Material »
####

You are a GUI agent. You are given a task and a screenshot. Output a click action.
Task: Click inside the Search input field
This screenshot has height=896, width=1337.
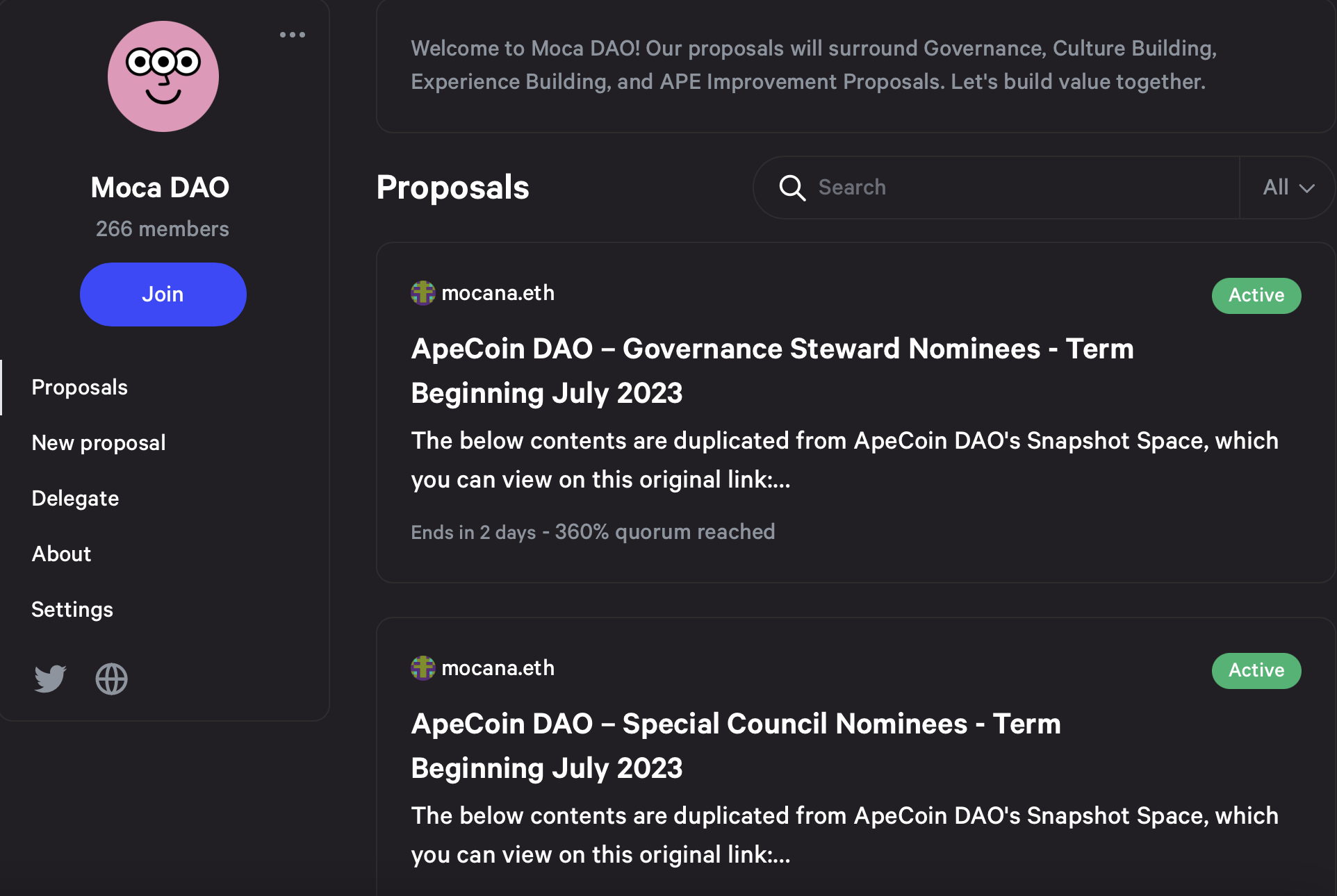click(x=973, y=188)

####

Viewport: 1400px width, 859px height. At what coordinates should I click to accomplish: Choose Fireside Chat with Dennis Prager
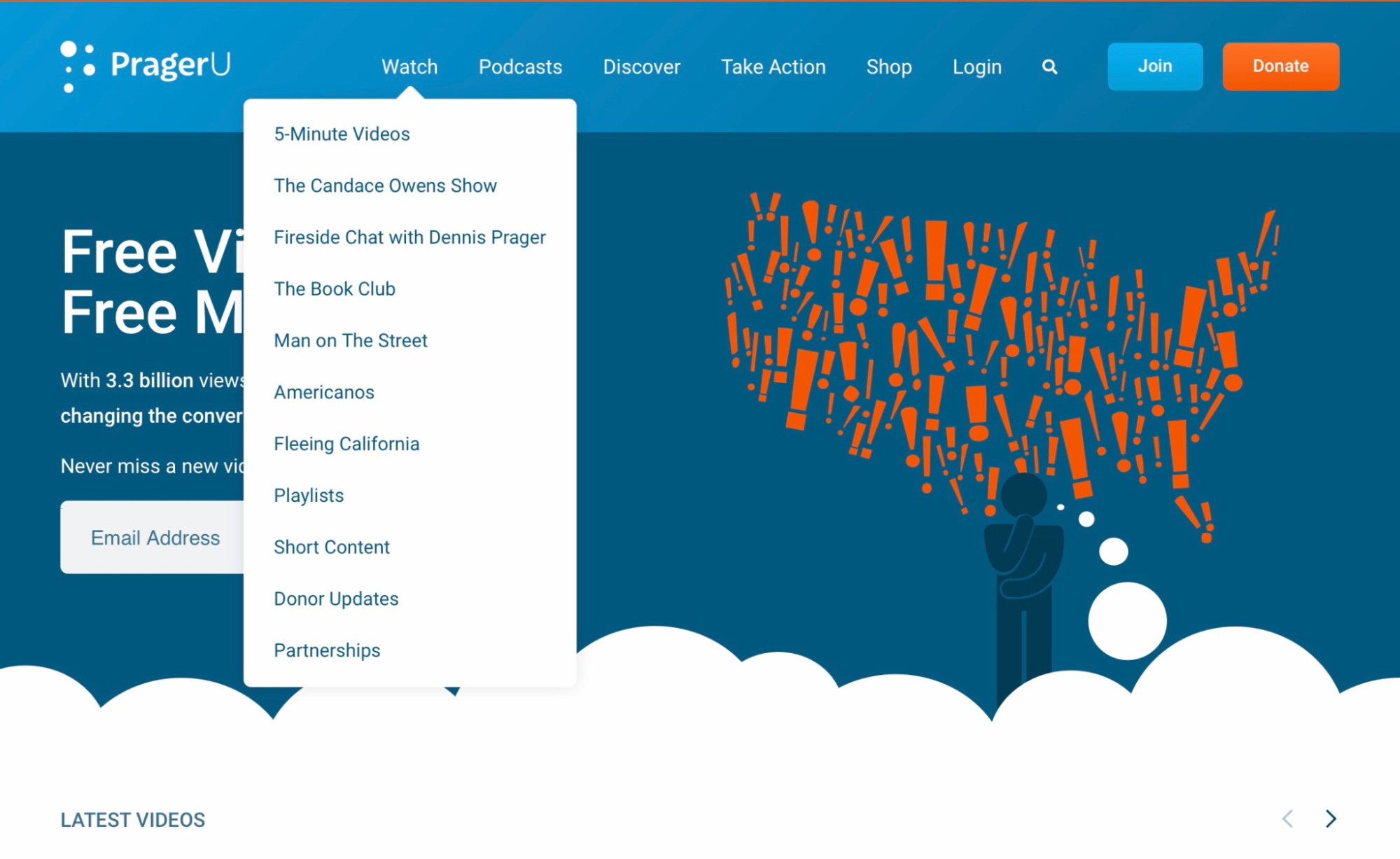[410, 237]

####

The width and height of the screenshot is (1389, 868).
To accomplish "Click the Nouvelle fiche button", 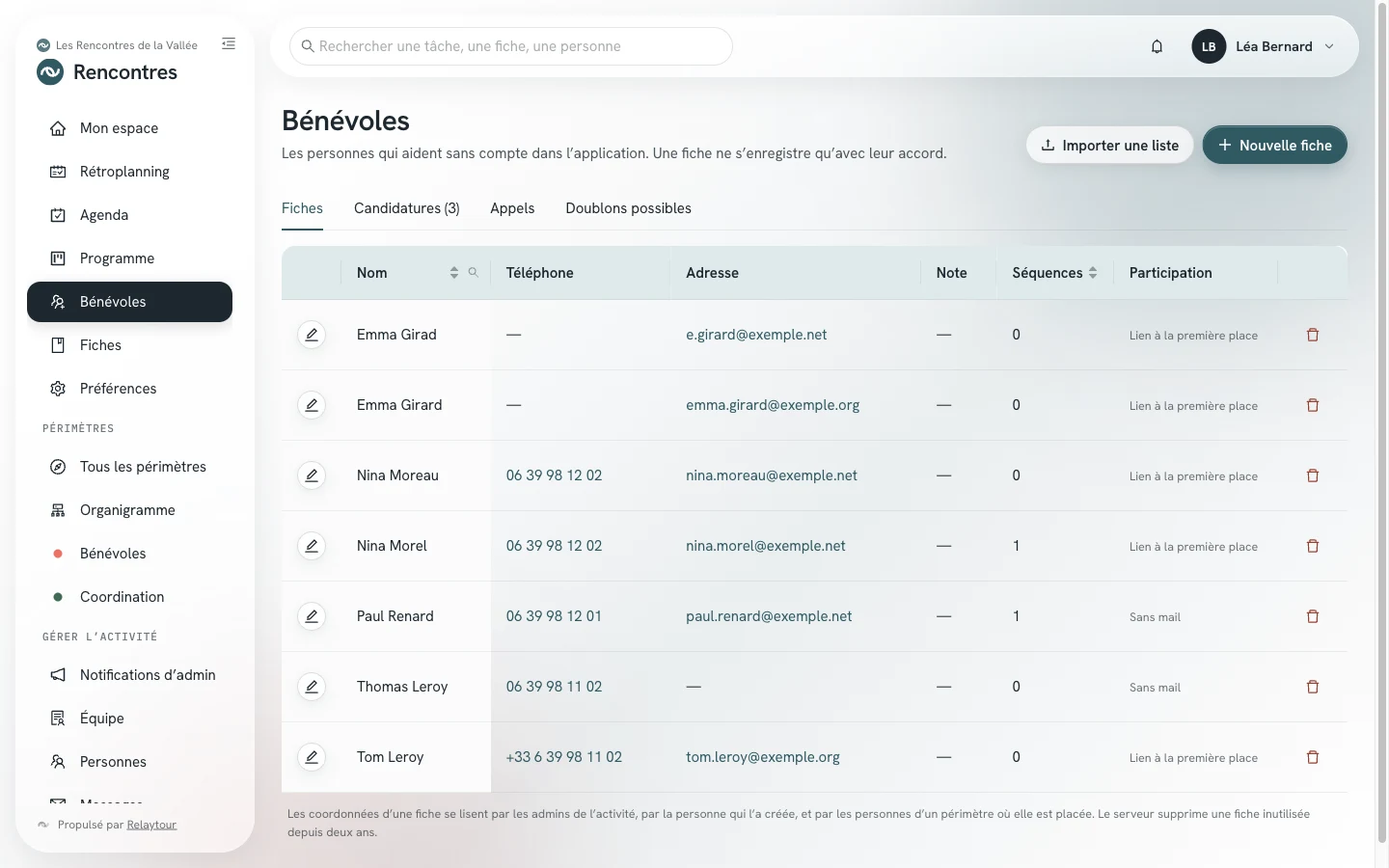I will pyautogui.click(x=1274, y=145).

####

Goal » Rewrite the material starting at the line containing "You are a GUI" and ending at the line containing "click(x=973, y=188)" as a two-column CSV headed instruction and response, with one row for each text and its answer, each in its own quoted field with line breaks changed to spaces. Leave the pictures out.

Task output »
instruction,response
"You are a GUI agent. You are given a task and a screenshot. Output a click action. Task: Click inside the Search input field This screenshot has height=896, width=1337.","click(x=973, y=188)"